NoogieFest

Noogie Fest

Written by Kristen

This past Saturday we took ViviAnne to Gilda’s Club Fall Festival, Noogie Fest. There were tons of activities and an animal show for the kids. It was a wonderful opportunity for ViviAnne to play with other Cancer warriors and survivors and for us parents to get to talk with one another about fears, questions, hear positive stories and just have a great cancer family day!

ViviAnne had a blast! She wanted so badly to jump in the big blow up bouncers outside, and did muster the courage when there were not big kids in there and Daddy would sit in the contraption and hold her hands for her to bounce. She would giggle and squeal. (both with fear and delight) She enjoyed the mask making and made some green slime and even had her caricature made! There was also a safari animal show with snakes and frogs and birds. She sat there next to one of the sweetest girls ever, one of Deborah’s triplets, and watched as this crazy man pulled one animal after another from bags. Every time he would ask for a volunteer little hands would shoot up around the room and there our little ViviAnne sat, wanting to be brave and a big kid and you would see her look around at all the kids with their hands waving excitedly in the air and her little arm would creep up only to hold her hand right next to her head. As to say, “yeah I’m big and not scared” but really she was and I am so glad that man didn’t get any quirky ideas and call on her because the outcome would have been bad. Thankfully he didn’t and ViviAnne sat there and watched all the other “brave” volunteers touch the snakes and birds and even a skunk! It was really a great thing for her to get to do.

I find myself constantly fighting the battle between treating her “normal” and treating her like she is sick. It is so hard to tell sometimes what is real and actual stomach or knee complaints and what is repeating previous experiences.

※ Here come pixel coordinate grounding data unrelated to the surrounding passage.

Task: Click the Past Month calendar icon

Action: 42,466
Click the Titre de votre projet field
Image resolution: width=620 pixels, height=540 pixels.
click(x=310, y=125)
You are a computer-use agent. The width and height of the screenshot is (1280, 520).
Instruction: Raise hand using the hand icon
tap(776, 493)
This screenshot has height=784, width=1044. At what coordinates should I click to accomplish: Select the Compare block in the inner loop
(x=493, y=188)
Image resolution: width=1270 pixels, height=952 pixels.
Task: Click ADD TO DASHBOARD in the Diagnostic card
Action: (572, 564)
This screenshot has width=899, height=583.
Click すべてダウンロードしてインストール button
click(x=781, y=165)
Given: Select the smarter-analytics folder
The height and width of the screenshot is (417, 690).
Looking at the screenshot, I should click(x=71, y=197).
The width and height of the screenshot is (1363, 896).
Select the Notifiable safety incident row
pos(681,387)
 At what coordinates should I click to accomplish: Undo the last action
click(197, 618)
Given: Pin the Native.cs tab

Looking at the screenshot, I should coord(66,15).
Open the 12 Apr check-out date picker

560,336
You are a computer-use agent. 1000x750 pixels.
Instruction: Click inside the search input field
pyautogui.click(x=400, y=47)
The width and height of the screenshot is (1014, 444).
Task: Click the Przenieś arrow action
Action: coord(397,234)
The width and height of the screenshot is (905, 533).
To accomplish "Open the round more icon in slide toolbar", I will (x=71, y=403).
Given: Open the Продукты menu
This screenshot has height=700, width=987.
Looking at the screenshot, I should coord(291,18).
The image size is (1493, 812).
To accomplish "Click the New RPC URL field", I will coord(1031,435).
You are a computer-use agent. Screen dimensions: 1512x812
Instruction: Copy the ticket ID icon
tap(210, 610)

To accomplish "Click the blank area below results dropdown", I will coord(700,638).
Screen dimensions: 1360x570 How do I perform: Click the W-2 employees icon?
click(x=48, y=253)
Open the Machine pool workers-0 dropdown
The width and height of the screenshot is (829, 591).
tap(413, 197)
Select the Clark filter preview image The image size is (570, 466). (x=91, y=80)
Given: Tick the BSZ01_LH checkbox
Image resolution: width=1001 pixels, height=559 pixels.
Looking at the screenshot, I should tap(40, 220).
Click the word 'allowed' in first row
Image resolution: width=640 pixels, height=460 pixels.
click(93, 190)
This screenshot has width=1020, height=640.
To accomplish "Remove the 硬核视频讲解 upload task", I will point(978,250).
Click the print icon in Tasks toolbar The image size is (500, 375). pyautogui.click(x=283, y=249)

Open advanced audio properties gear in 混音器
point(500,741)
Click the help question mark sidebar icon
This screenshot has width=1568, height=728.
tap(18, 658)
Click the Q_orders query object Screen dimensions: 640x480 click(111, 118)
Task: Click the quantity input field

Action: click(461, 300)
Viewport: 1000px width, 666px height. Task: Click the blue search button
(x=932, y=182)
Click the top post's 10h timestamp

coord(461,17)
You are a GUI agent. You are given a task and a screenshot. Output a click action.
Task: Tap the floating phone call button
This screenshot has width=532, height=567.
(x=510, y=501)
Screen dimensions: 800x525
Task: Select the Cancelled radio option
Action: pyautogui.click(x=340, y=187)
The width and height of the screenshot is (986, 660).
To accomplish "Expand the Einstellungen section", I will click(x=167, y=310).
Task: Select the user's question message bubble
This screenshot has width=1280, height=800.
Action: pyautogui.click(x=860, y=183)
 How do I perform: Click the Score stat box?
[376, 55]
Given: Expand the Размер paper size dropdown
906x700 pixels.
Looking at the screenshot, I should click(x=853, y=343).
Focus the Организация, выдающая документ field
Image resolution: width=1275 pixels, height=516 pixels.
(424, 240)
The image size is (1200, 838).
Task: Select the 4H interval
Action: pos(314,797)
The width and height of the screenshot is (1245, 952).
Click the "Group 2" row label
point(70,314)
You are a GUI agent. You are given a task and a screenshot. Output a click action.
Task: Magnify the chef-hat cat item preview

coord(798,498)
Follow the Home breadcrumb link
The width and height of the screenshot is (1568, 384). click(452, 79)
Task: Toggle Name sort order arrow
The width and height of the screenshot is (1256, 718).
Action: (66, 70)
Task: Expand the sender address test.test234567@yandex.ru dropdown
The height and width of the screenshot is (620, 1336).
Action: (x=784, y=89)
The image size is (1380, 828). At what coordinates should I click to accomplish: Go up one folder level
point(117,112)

She relives her traumas a lot!! So this weekend to see her get to play and do normal kid things was great. I was aloud to not have that battle within myself and let her be “normal” all the while talking about how hard this is with the other parents. I just hope over the course of the next two years that I never let her see in my eyes that she isn’t normal, because she is only with a little extra crappy stuff. I never want her to see my fear of all of this, not until I have a better handle on it myself because right now it is an uncontrolled fear one that could scare a grown up if I unleashed it so it would frighten the heeby jeebiez out of her!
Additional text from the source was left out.